REQUIREMENTS:
Add 21 to every coordinate in the answers, and write out again only the records starting at the line that contains "Click the sync checkmark for 0190050001" and ending at the line that contains "(1827, 340)", with the requests included and the pictures left out.

RECORD EXCERPTS:
· · · · ·

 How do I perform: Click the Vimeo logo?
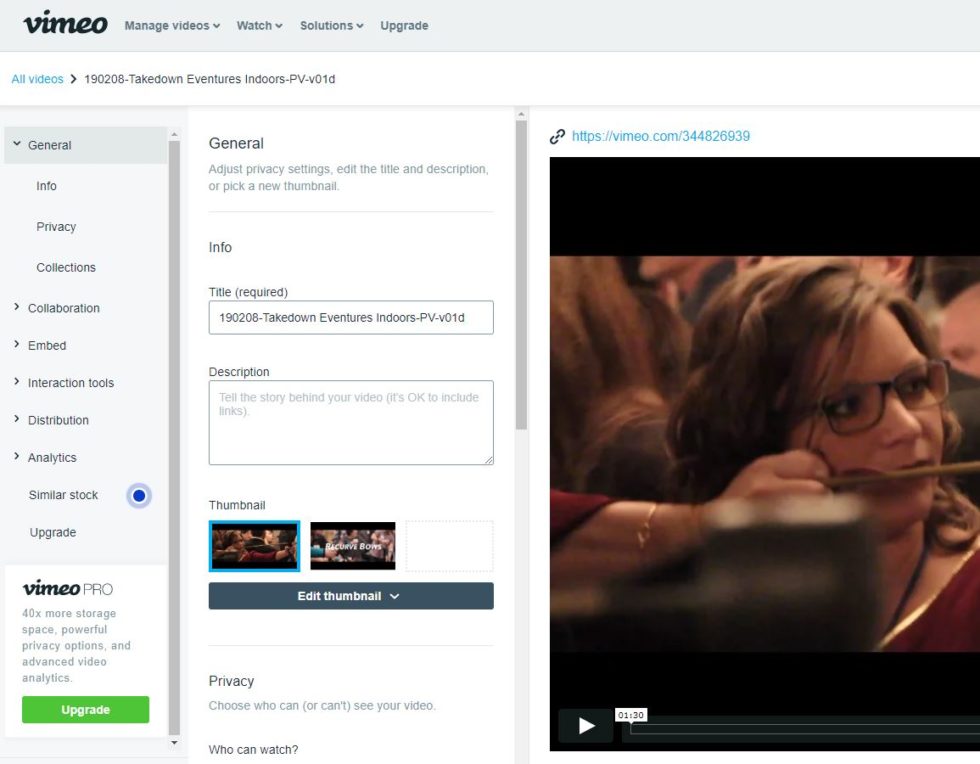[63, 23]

· · · · ·

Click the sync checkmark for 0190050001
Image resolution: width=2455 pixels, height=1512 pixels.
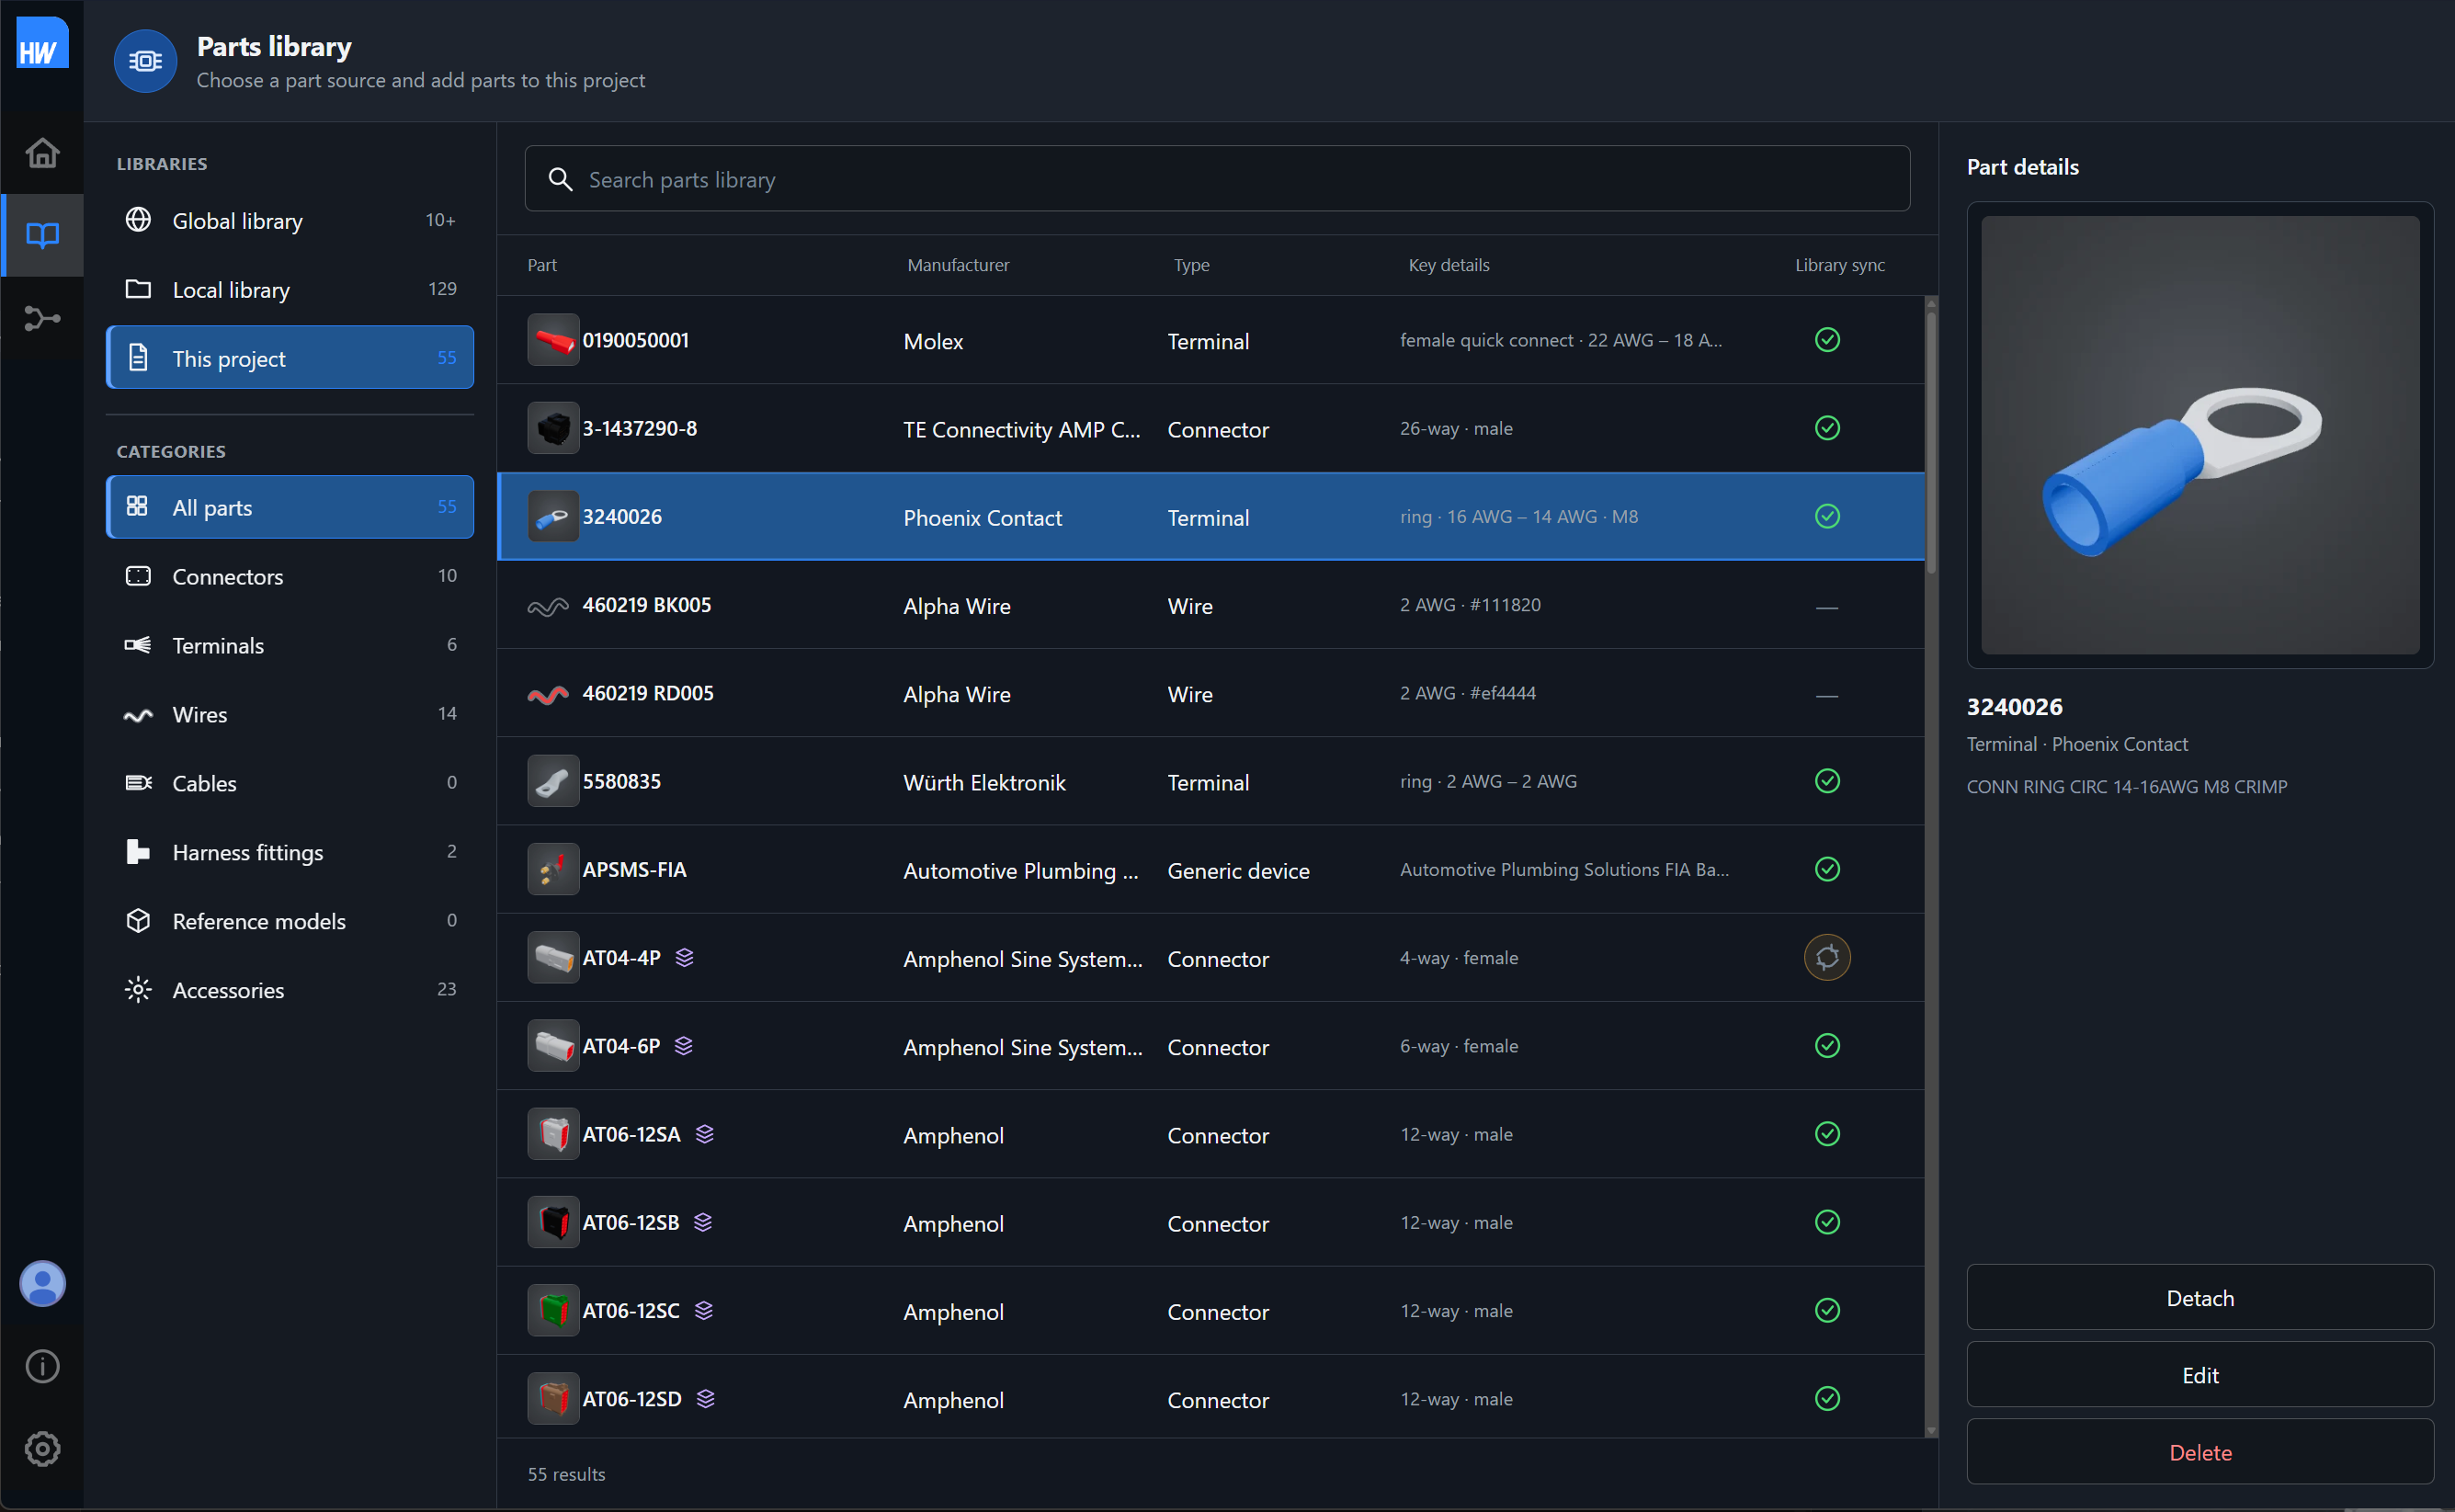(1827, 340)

· · · · ·

COMPLETED TASK:
Click the sync checkmark for 0190050001
Image resolution: width=2455 pixels, height=1512 pixels.
(1848, 361)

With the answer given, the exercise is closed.